Landscape architect Tom Benjamin discusses the “rain garden” being planted at the Hinsdale, NH, Post Office Sept. 17. Photo: Battleboro Reformer
Landscape architect Tom Benjamin discusses the “rain garden” being planted at the Hinsdale, NH, Post Office Sept. 17. Photo: Battleboro Reformer

The Hinsdale, NH, Post Office has added a “rain garden” to reduce stormwater pollution and promote environmental sustainability.

The garden includes native grasses and flowering perennials that will help filter stormwater after it flows off the Post Office’s roof.

“Previously, all that water would just fall on this semi-compacted gravel driveway and just kind of flow towards the river and not be treated,” Tom Benjamin, a landscape designer who worked on the project, told the Battleboro Reformer recently.

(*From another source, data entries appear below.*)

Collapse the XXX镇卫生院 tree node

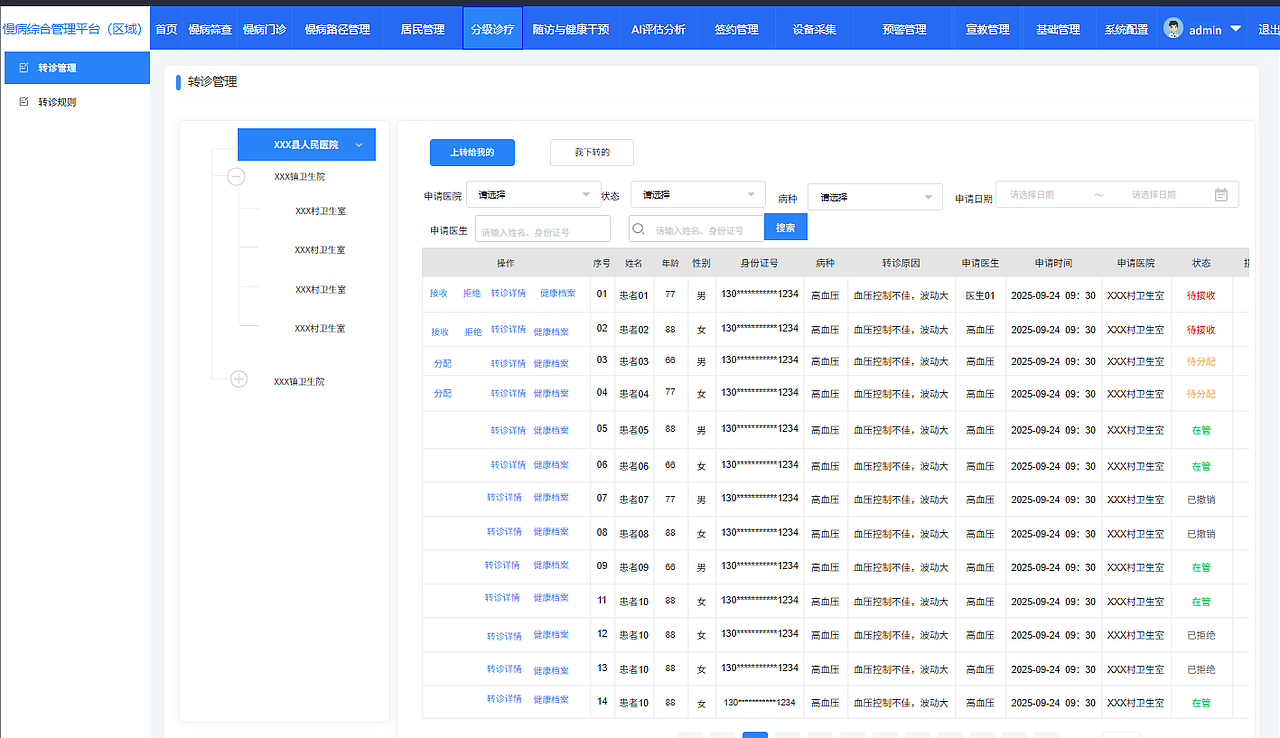236,176
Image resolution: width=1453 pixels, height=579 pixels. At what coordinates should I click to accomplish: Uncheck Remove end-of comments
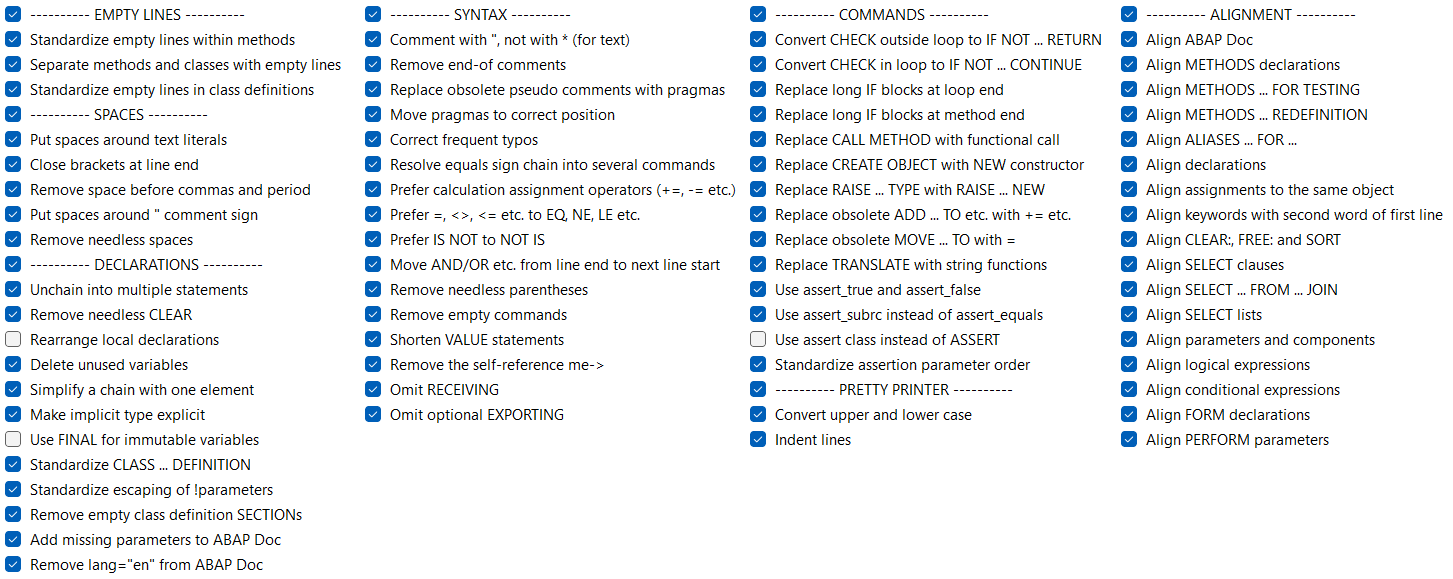[373, 65]
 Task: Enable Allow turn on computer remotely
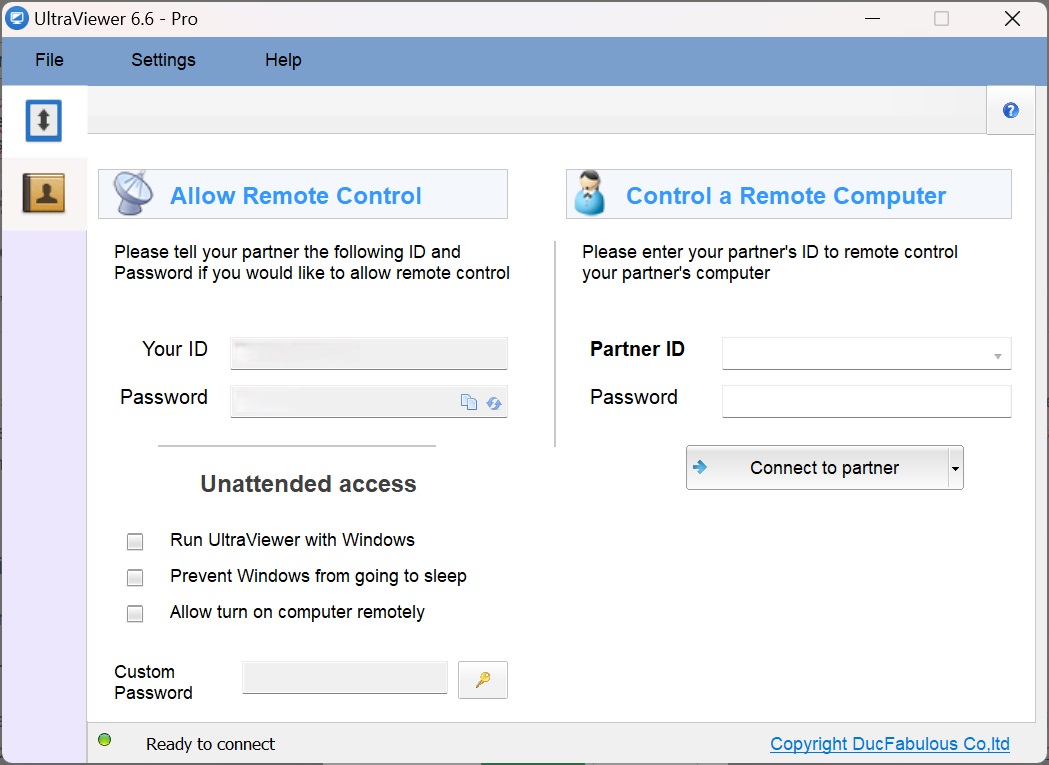tap(135, 613)
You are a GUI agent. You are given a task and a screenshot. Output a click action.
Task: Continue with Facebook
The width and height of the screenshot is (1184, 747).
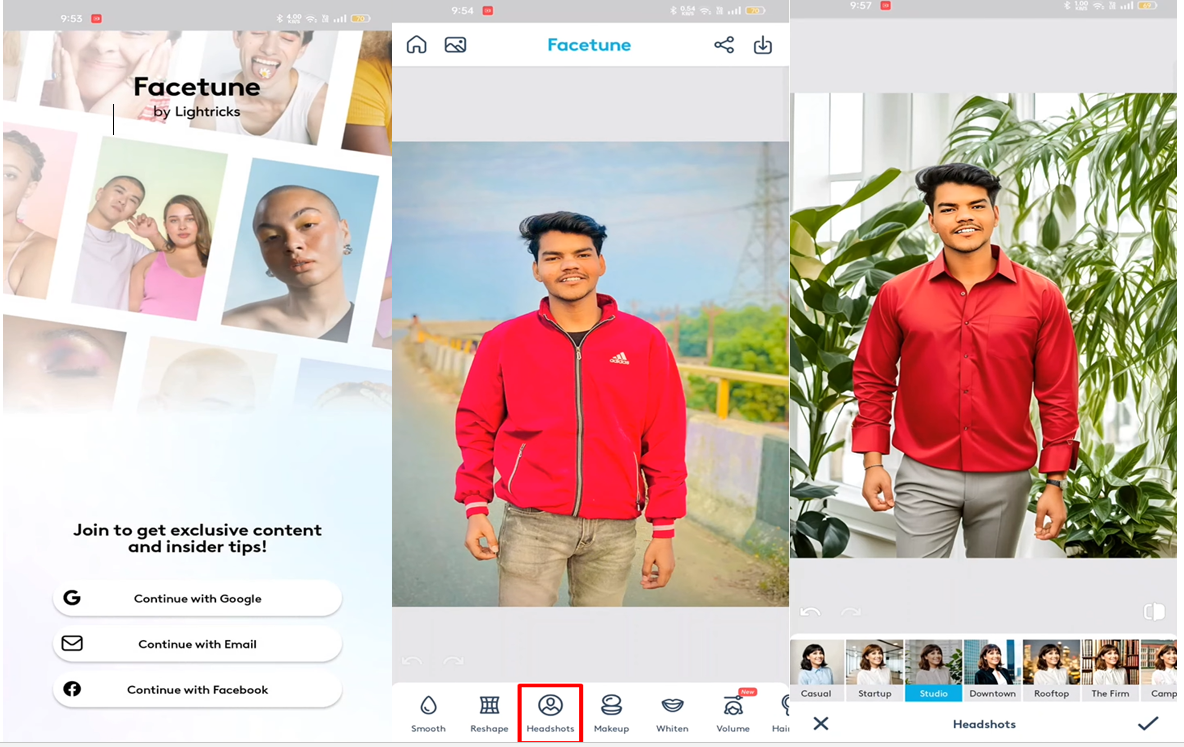197,689
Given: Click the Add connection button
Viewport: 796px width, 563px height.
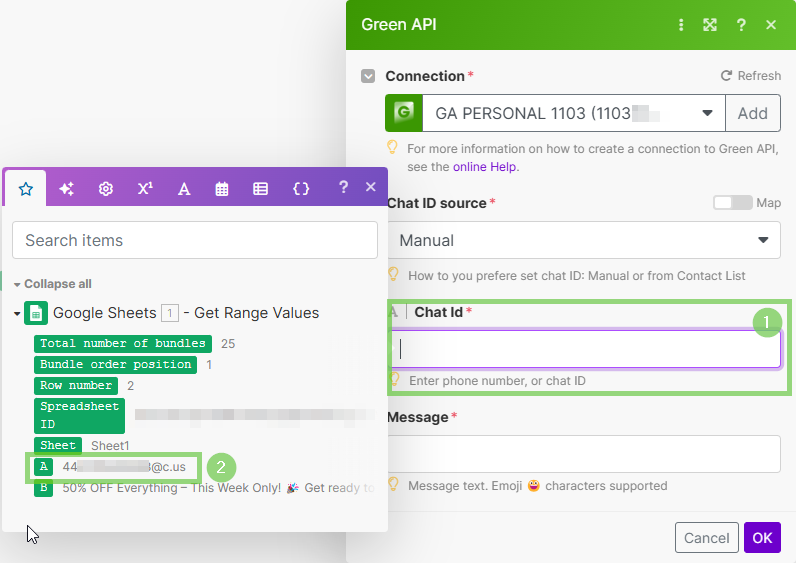Looking at the screenshot, I should (x=752, y=113).
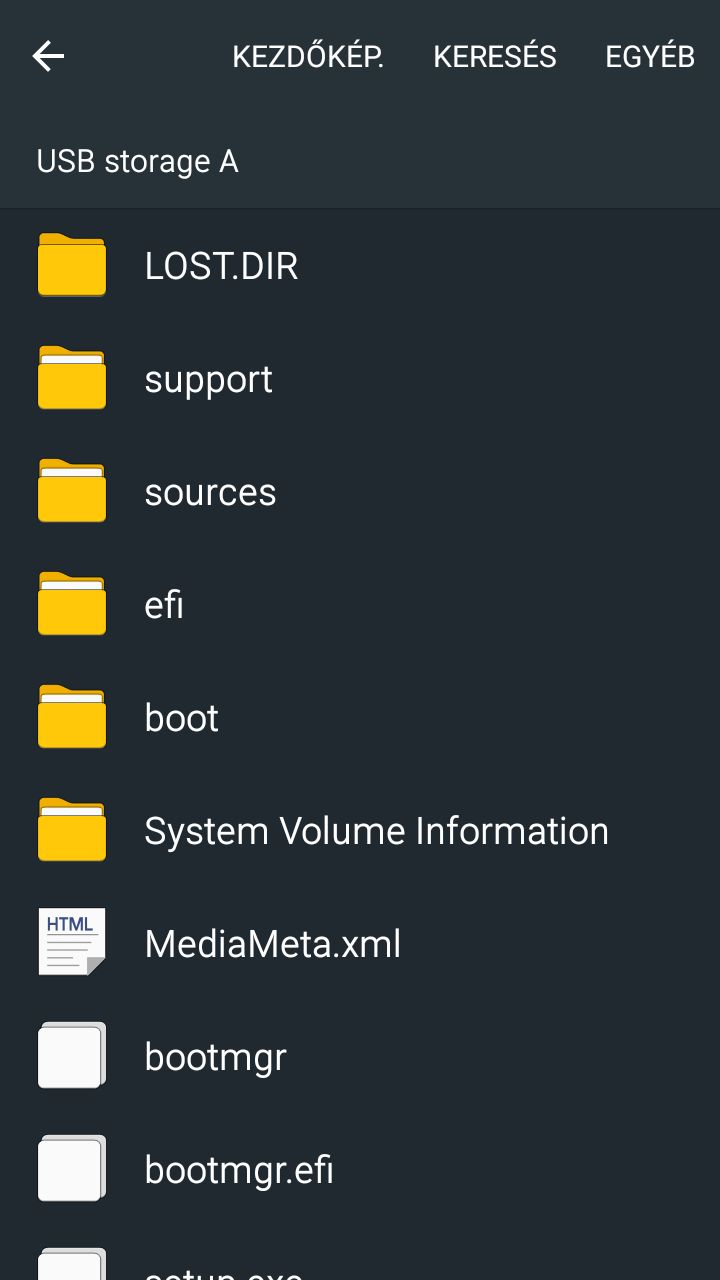Screen dimensions: 720x1280
Task: Open the boot folder icon
Action: (72, 717)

Postmaster Cindy Mason also worked with USPS Environmental Specialist Julie Theroux, who said the project “will promote the usefulness of these rain gardens to putting precious rainwater back into the environment.”

The Hinsdale garden is part of the Postal Service’s broader efforts to become more environmentally sustainable. Similar projects have been done at other facilities, including the Pittsburgh P&DC and the Colvin-Elmwood Post Office in Syracuse, NY.